Print these records word for word, leaving out the pictures.

═══ Task inputs ═══

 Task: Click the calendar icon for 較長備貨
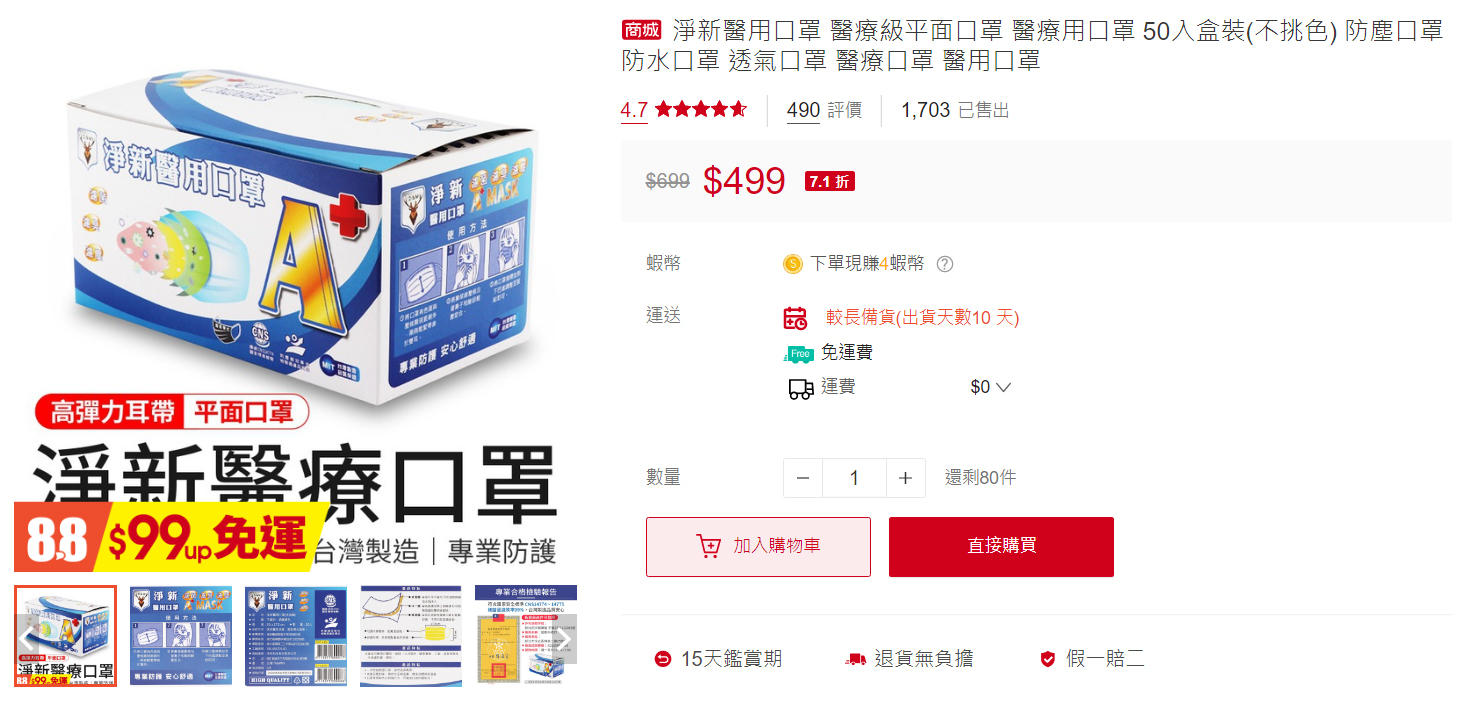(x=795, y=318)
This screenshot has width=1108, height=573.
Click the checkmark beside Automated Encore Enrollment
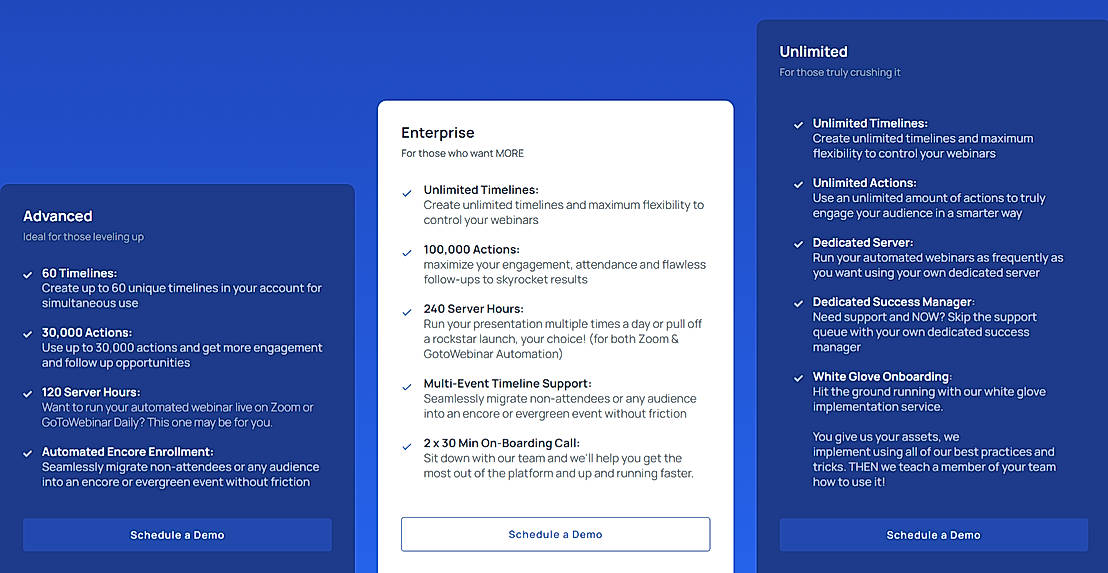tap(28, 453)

═══

Exercise solution —
 Task: Click the calendar icon for 較長備貨
(x=795, y=318)
This screenshot has width=1108, height=573.
Click the checkmark beside Automated Encore Enrollment
tap(28, 453)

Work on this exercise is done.